Records:
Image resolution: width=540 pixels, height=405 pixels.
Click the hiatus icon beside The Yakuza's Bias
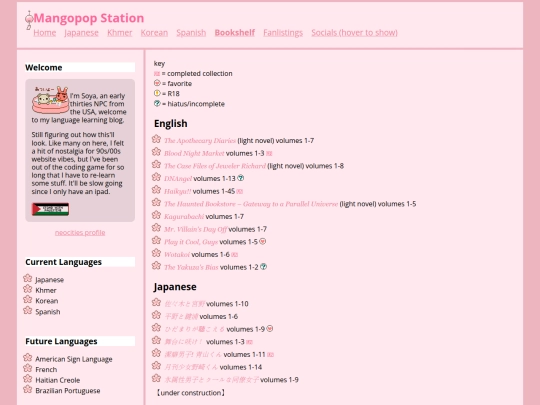point(263,267)
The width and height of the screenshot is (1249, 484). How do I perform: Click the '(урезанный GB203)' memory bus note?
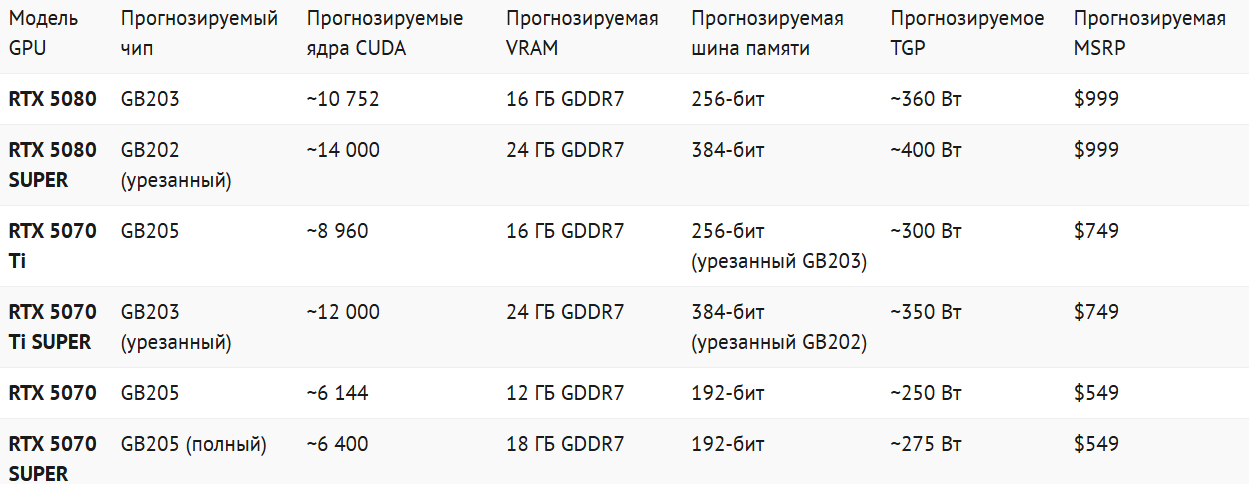[x=779, y=262]
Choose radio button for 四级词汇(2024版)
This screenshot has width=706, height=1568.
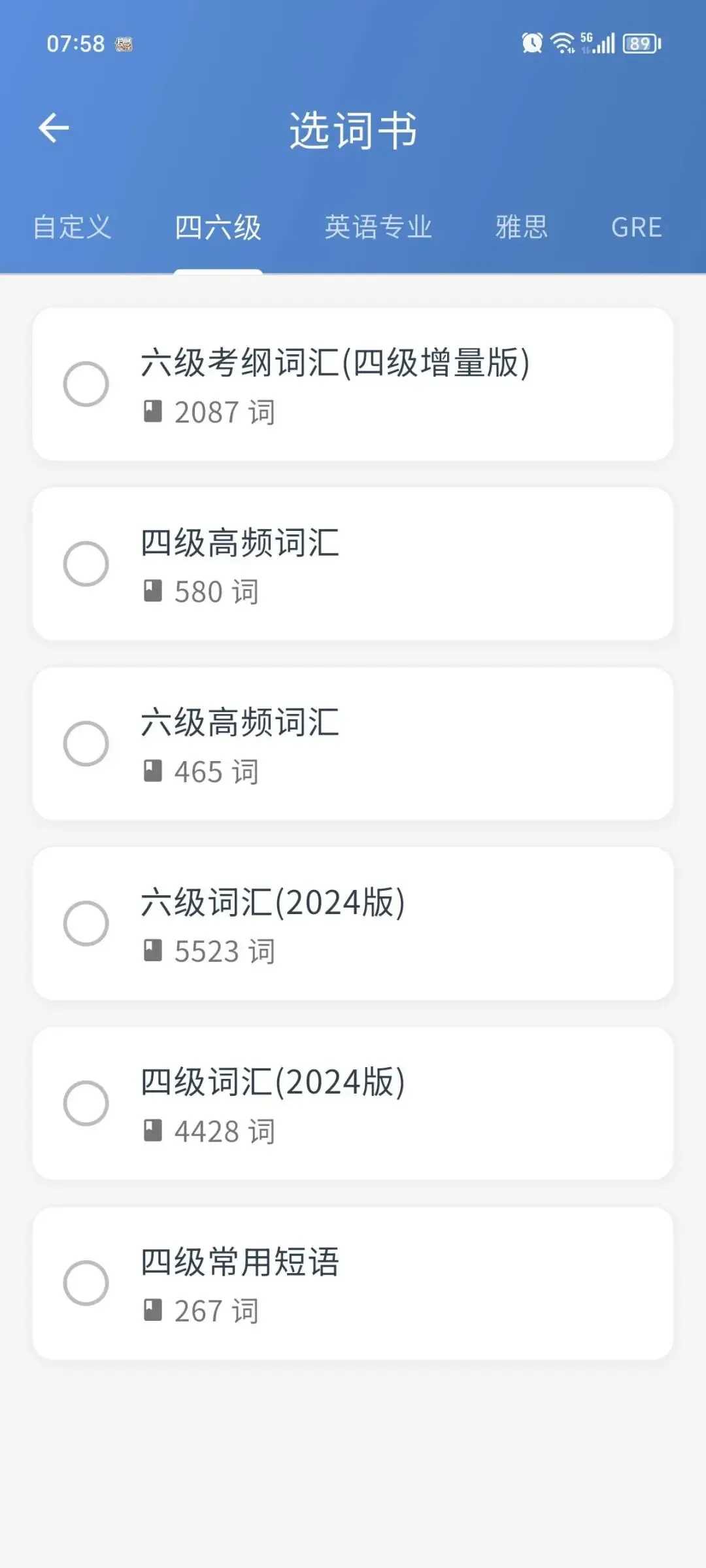point(86,1103)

Exercise requirements: Could you repeat, exactly and with nothing else, the lines from the one containing "The width and" through the last line of the records above, leaving out the pictures?

Answer to this exercise:
The width and height of the screenshot is (1249, 484). How do I perform: Click the '(урезанный GB203)' memory bus note?
[x=779, y=262]
Choose radio button for 四级词汇(2024版)
This screenshot has width=706, height=1568.
point(86,1103)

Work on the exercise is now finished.